Eh bien oui, ce 17 août au soir c’est la fête: après Festifai et la fête du Saix on a un peu envie de dire que c’est un état permanent par ici ! « La Montagne qui chante » a lieu tous les ans à cette date précise depuis bien une quinzaine d’années maintenant. Le principe, comme l’indique le nom du festival arborant l’affiche colorée qui m’accueille, est de « faire chanter la montagne ». Budget à la culture réduit oblige, on n’emploie plus de chanteurs, on exploite les éléments ! Trêve de plaisanterie, le Faï abrite en réalité un trésor insoupçonnable et plutôt intriguant…

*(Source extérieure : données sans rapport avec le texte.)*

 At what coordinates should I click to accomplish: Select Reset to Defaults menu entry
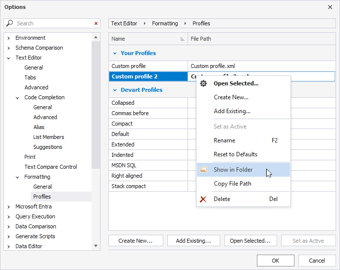click(235, 154)
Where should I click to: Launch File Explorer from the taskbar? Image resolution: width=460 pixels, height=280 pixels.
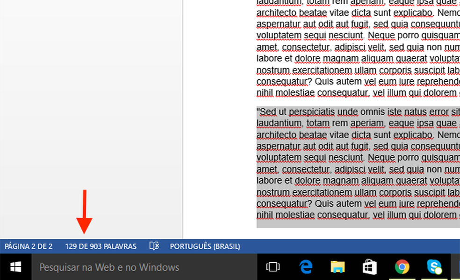(338, 267)
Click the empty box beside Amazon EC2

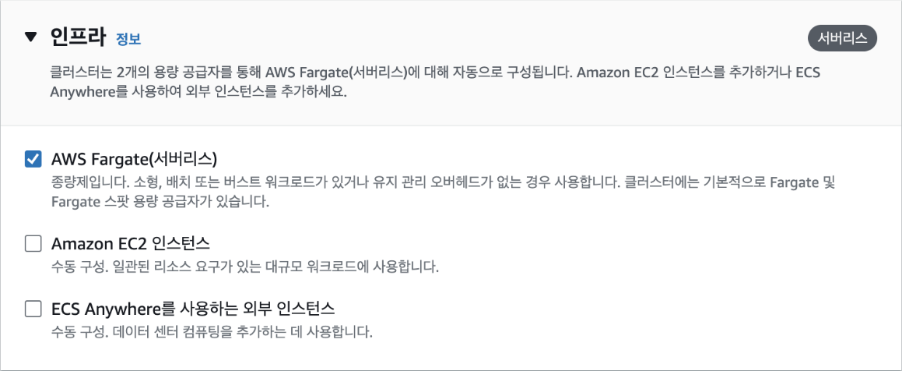coord(33,244)
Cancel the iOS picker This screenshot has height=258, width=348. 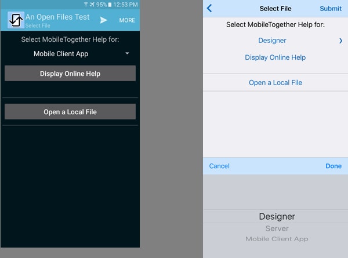(x=219, y=166)
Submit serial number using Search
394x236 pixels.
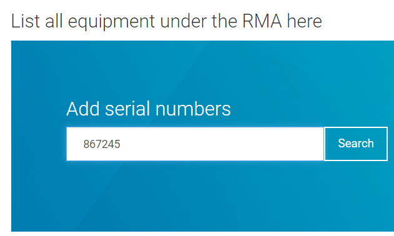click(356, 144)
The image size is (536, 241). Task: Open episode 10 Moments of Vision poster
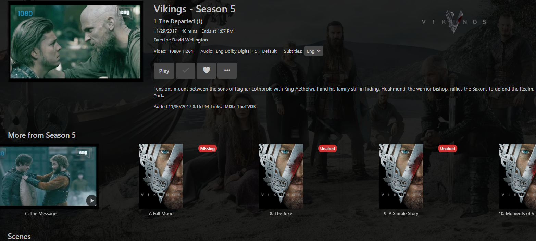pyautogui.click(x=518, y=176)
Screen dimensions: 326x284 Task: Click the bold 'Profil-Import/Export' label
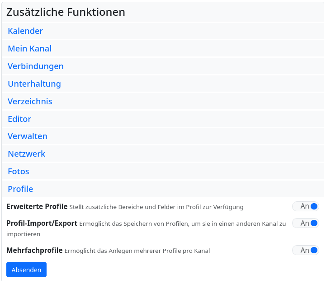pos(42,223)
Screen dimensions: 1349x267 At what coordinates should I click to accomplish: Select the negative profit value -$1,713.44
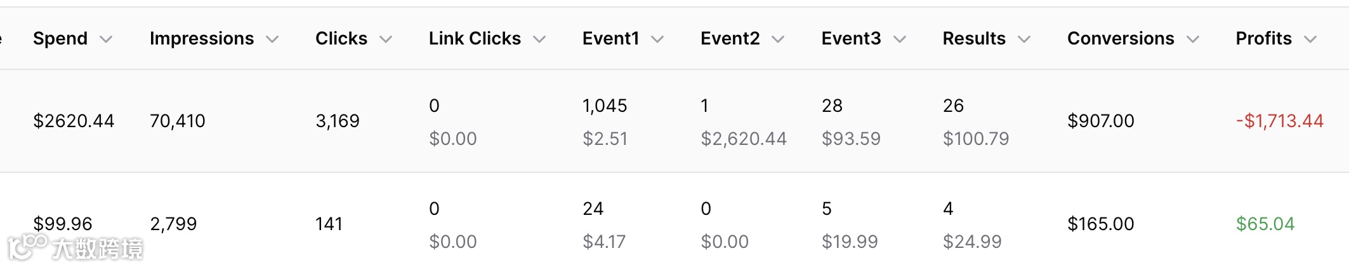click(1279, 121)
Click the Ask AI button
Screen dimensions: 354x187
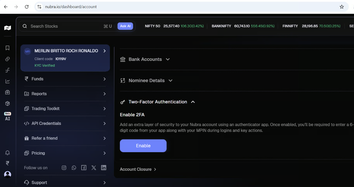point(125,26)
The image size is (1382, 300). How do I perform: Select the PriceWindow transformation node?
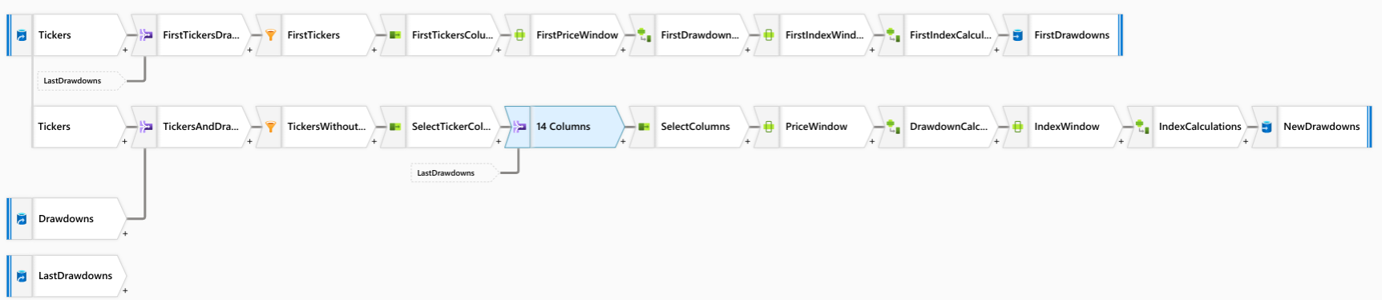[816, 127]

En 1991, jaillit l’idée d’utiliser « l’orgue naturel » de la paroi rocheuse du Faï en développant un système acoustique qui permettrait de projeter des sons et la transformant ainsi en caisse de résonance. Les premières expériences utilisent des enceintes habituelles, mais assez faibles en puissance pour un « orgue » de cette taille-là ! Très vite la recherche d’une puissance plus importante mais aussi la constatation que la direction du son est une donnée à ne pas négliger dans la qualité de l’écho va mener grâce à l’imagination (et aux plans) d’un ingénieur du son Michel Stievenart, à la création d’un système acoustique géant : les trompes ! Nous sommes alors en 1994. Ce sont les trompes des aigues et des médiums – celles qui demeurent souvent cachées aux yeux du public car demandant une protection du fait de leur construction en bois- qui voient le jour à cette période. En 1997 enfin, la trompe des graves surgit de terre : une immense structure en métal et béton voilé dont la construction est réalisée de concert par Jacques Chataîgnier et les habitants du Faï, des participants à un chantier international qui entreprirent ce chantier gigantesque (non sans quelques péripéties évidemment !). Une régie a été également installée, gérant le transfert de la musique live ou enregistrée vers les trompes en la divisant en trois fréquences, grave, médium, aigüe correspondant aux trois systèmes de projection. Pour saisir tous les effets sonores de l’orgue naturel, (au moins) trois endroits stratégiques existent, dont les gradins de la scène du Faï où se dirigent la plupart des spectateurs de ce soir, l’endroit alliant confort des fesses au confort d’écoute…
« -what are you expecting ?
-I think I expect some vibrations, some good experience.”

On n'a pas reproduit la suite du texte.